In any case,the attraction of a career in IT is not purely monetary. Many people have a genuine interest in technology, programming and coding. But there are also many people employed in the IT industry in roles that they could just as easily be occupying in other industries. And that’s where the work organisations like I Wish undertake in countering the preconceptions around what a career in STEM looks like can be significant.

Yes, the IT industry can be viewed as a new and fast moving sector, but technology companies also rely on traditional business roles in disciplines that are as old as the hills. Indeed, with more customers changing the emphasis of their IT buying decisions from the technology to the business case, you could argue that a career in IT may soon be far less niche than it has ever been.

Perhaps a wider issue is changing the preconceptions of people within the IT industry. Diversity reports from 11 of the world’s largest technology companies published last year showed an average 30% of their workforce was female but there were less than 16% in tech roles and 22.5% in leadership positions.
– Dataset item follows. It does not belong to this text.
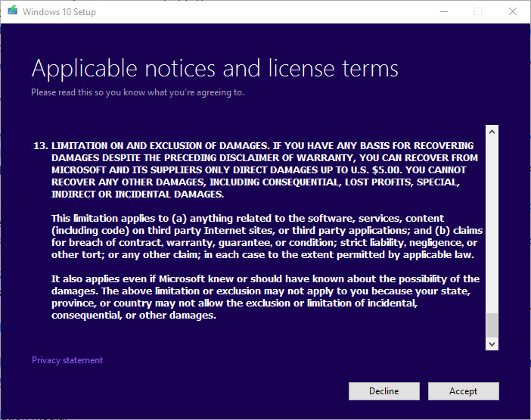Click the "13." section number
531x420 pixels.
[x=40, y=145]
Some of that disparity must be down to how companies recruit candidates for those positions and the preconceptions and unconscious cultural prejudices they apply to that process.

All of which, as the CNET article points out, means there are fewer women in positions to influence a company’s product development or strategic direction. In turn, that means there are fewer female role models to hold up to younger women to try and attract them to a career in IT.

And if you want to see the effect the absence of role models has in determining young people’s career choices, you can find a perfect example in a completely different profession but one that is far, far older than IT: teaching. The number of female teachers in Ireland has risen from 63% of the total in 1961 to 74% in 2011. And despite the fact that many people acknowledge primary schools would benefit from more male teachers, the number of female primary school teachers increased to 86% of primary school teachers in the 2011/12 school year. With fewer male role models in teaching positions in their primary and secondary schools, it’s no wonder young males are less inclined to opt for a career in education. In turn, that means there will be fewer male role models to hold up to younger men to try and attract them to a career in teaching in the future.

It’s not just STEM that needs to learn the value of positive role models.